TAREFA A FAZER 1: Copie do texto sobre a inadimplência de aluguel o trecho que começa em "A taxa de inadimplência de" e termina em "imobiliário no país.".
TAREFA A FAZER 2: Dê continuidade ao texto sobre a inadimplência de aluguel no Brasil a partir da última frase apresentada.

TRECHO DO DOCUMENTO:
·····
Gráfico (Reprodução)
Gráfico (Reprodução)

A taxa de inadimplência de aluguel no Brasil registrou a terceira alta consecutiva e a maior taxa dos últimos 12 meses, fechando em 3,59%, em junho, uma variação de 0,26 ponto percentual em relação a maio (3,33%). Quando comparado com o mesmo período de 2024 (3,53%), a taxa de inadimplência apresenta uma alta de 0,06 ponto percentual. Os dados são do Índice de Inadimplência Locatícia da Superlógica, principal plataforma de soluções tecnológicas e financeiras para os mercados condominial e imobiliário no país.
·····
ITENS EXTRAÍDOS:
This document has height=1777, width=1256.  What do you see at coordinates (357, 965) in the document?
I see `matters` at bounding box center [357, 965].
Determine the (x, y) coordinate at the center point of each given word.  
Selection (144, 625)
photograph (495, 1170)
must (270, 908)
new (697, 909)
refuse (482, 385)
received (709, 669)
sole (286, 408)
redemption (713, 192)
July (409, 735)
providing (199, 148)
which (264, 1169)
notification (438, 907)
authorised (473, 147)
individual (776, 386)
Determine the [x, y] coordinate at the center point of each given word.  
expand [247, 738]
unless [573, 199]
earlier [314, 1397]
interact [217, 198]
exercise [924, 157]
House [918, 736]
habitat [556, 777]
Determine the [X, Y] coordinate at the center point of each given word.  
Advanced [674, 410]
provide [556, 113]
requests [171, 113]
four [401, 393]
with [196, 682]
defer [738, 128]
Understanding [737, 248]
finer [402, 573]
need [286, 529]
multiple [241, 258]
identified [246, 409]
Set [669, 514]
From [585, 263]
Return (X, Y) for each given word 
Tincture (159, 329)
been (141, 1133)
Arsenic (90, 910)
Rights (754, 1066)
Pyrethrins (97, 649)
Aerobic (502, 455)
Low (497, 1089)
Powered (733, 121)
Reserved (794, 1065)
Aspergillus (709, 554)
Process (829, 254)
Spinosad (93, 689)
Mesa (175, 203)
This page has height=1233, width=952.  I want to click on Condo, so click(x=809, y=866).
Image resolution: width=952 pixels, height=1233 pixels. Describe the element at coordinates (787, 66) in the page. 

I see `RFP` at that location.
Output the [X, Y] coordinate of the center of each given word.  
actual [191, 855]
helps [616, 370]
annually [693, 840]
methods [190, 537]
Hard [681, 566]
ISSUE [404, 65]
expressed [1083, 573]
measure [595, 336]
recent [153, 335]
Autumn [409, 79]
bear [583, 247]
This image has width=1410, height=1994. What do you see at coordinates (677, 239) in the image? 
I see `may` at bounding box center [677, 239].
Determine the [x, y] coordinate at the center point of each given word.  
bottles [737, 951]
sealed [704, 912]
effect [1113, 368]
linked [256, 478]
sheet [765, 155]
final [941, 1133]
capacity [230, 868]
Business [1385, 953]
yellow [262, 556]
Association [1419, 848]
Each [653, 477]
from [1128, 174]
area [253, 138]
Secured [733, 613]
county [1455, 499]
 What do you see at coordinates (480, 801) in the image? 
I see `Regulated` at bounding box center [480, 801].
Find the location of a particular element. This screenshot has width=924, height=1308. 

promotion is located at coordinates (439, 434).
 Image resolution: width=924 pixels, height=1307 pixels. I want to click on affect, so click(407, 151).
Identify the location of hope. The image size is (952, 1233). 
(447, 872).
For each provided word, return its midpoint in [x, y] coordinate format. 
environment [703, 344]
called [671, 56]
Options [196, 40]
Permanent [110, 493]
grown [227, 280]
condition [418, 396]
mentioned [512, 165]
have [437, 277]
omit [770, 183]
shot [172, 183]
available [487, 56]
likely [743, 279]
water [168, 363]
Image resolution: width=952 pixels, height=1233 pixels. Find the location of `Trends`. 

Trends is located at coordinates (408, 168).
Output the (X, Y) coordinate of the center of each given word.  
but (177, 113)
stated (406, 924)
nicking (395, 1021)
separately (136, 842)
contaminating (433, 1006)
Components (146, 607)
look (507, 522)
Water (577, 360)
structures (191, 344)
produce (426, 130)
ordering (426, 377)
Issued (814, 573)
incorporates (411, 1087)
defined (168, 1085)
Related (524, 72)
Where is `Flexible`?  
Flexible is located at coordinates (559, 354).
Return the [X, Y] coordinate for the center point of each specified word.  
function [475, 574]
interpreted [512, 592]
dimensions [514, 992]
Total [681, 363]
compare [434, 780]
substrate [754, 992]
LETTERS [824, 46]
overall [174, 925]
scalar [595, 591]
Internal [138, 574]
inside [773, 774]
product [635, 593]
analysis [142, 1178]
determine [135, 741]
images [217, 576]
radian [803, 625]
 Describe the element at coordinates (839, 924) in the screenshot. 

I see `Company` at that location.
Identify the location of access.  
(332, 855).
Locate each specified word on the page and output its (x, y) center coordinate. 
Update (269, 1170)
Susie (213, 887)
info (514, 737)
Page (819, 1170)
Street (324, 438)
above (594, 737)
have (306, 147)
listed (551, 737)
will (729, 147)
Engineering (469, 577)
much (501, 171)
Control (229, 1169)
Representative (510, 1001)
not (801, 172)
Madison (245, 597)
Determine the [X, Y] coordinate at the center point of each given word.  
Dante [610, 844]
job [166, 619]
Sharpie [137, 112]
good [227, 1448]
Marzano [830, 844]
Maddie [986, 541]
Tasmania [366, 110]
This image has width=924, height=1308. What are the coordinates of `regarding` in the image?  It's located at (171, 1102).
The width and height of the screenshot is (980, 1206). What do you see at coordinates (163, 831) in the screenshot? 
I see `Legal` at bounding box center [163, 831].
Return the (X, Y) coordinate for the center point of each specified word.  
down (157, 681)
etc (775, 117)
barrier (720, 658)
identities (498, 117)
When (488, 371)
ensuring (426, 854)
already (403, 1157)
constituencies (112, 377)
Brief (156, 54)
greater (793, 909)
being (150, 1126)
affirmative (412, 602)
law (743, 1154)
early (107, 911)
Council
·····
RESULTADO DA TAREFA 1:
A taxa de inadimplência de aluguel no Brasil registrou a terceira alta consecutiva e a maior taxa dos últimos 12 meses, fechando em 3,59%, em junho, uma variação de 0,26 ponto percentual em relação a maio (3,33%). Quando comparado com o mesmo período de 2024 (3,53%), a taxa de inadimplência apresenta uma alta de 0,06 ponto percentual. Os dados são do Índice de Inadimplência Locatícia da Superlógica, principal plataforma de soluções tecnológicas e financeiras para os mercados condominial e imobiliário no país.

RESULTADO DA TAREFA 2:
Segundo Manoel Gonçalves, Diretor de Negócios para Imobiliárias da Superlógica, “esse aumento consecutivo da inadimplência locatícia reforça que as famílias ainda enfrentam orçamentos apertados. É bem importante monitorar as projeções de alta na inflação e nas taxas de juros, por serem fatores que podem agravar ainda mais a inadimplência de aluguel e o endividamento geral nos próximos meses”.

Por região

Em junho, a região Nordeste voltou a figurar no topo do ranking, com uma taxa de inadimplência de 4,80%. A região Norte fechou em 4,09%, após ficar em primeiro lugar em maio (4,77%), uma retração de 0,68 ponto percentual. Centro-Oeste vem logo em seguida, com taxa de 3,78%, ultrapassando o Sudeste, com taxa de 3,38%. A região Sul segue com a menor taxa do país, 3,17%.

A inadimplência em imóveis residenciais na faixa de aluguel acima de R$ 13.000 continua em alta, desde junho de 2024, com uma taxa de 6,54%, em junho.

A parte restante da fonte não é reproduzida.